Thanks to Latent Dirichlet Allocation and the ADWIN Algorithm, we realize topic modeling and concept drift detection among a corpus.
This project was coded by Lucas Maison and Antoine Moulin, students at Télécom Paris, under the supervision of Pierre-Alexandre Murena and Marie Al-Ghossein.
There are several types of files in this project :
- The GUI file (gui.py), which contains a Python program to run a GUI
- onlineldavb.py and onlineLDAWrapper.py that code our model (Latent Dirichlet Allocation)
- twitter_stream.py that allows us to retrieve tweets
- text_preprocessing.py that allows us to clean tweets
- corpus.py that allows us to work with our data
- The folder twitter that contains our data set and our learnt models
We are sorry, the code is not fully clean yet. Maybe we will come back on this later. However, the code is working.

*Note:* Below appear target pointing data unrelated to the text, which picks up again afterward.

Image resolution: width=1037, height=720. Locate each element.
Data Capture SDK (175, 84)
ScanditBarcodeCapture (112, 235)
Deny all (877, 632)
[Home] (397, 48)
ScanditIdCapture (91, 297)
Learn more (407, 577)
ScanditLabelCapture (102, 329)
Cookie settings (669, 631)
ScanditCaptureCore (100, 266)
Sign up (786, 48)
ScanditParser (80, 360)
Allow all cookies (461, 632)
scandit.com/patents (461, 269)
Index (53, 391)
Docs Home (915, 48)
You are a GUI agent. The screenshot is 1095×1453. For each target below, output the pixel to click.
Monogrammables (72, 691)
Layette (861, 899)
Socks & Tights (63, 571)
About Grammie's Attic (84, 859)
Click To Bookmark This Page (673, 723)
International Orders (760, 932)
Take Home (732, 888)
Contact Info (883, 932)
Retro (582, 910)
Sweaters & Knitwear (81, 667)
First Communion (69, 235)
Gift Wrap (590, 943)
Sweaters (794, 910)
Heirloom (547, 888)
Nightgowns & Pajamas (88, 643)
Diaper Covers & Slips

WARNING : Please make sure you do have these python libraries before you start the program :
- PyQt5
- pickle
- numpy
- scipy
- nltk
- preprocessor
- tweepy
- pylab
- skmultiflow (you might struggle with its installation; as a last resort, you could directly put the folder scikit-multiflow-master into the folder that contains your Python distribution (e.g. Anaconda3/))
As the models were learnt during the Football World Cup 2018, you may erase all of them and start the learning from scratch. When starting the GUI, set the parameters (e.g. number of top words) and click on Begin Streaming.
Here is what the GUI looks like :
Let explain what all the frames contain :
- The first frame allows the user to : save/load a model, train a model from the data set or to retrieve tweets from Twitter. Concerning this last part, the streaming goes on until the user stops it, and the model is re-trained when our program detects a concept drift (thanks to ADWIN).
- The second frame just shows five tweets that have been retrieved.
- The third frame describes each topic thanks to its top words.
- The fourth frame shows how the training is going, how many tweets have been retrieved and how many drifts have been detected.
- The fifth and final frame shows the evolution of the perplexity with the tweets. A red line indicates that our program detected a drift. This line may look like a fail, but it actually does not appear exactly on a drift. Indeed, a drift is not necessarly instantaneous and as ADWIN uses means to detect it, it is not immediately detected.